**WHAT THIS TASK INVOLVES:** Transcribe exactly, and only, the lines that run from the one containing "960x720 pixels." through the end of the records.

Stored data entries
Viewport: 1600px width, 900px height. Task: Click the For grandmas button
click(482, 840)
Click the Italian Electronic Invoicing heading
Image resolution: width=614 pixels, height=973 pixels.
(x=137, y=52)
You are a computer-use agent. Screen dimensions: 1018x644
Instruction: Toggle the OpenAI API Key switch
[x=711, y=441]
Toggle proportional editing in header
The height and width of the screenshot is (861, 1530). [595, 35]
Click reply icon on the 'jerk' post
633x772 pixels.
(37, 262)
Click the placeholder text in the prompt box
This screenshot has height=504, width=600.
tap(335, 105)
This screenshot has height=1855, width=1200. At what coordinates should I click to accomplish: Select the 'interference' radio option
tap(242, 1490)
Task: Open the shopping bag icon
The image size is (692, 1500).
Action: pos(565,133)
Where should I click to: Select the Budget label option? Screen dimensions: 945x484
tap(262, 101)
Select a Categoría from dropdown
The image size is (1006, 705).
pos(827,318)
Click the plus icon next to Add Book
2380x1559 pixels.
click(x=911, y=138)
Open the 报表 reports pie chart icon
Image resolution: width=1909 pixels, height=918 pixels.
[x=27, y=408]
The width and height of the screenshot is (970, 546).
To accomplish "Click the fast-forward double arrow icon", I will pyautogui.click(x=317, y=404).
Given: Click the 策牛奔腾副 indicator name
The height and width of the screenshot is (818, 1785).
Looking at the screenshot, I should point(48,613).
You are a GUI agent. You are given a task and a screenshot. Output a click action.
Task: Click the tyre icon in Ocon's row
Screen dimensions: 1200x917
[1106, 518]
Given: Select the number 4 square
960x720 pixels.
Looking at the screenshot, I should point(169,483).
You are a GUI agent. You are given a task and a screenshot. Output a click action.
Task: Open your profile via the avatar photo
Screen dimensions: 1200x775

**EXPECTED OUTPUT:**
960x720 pixels.
Looking at the screenshot, I should point(169,483).
You are a GUI agent. You are given a task and a screenshot. Output a click action.
Task: Open your profile via the avatar photo
Screen dimensions: 1200x775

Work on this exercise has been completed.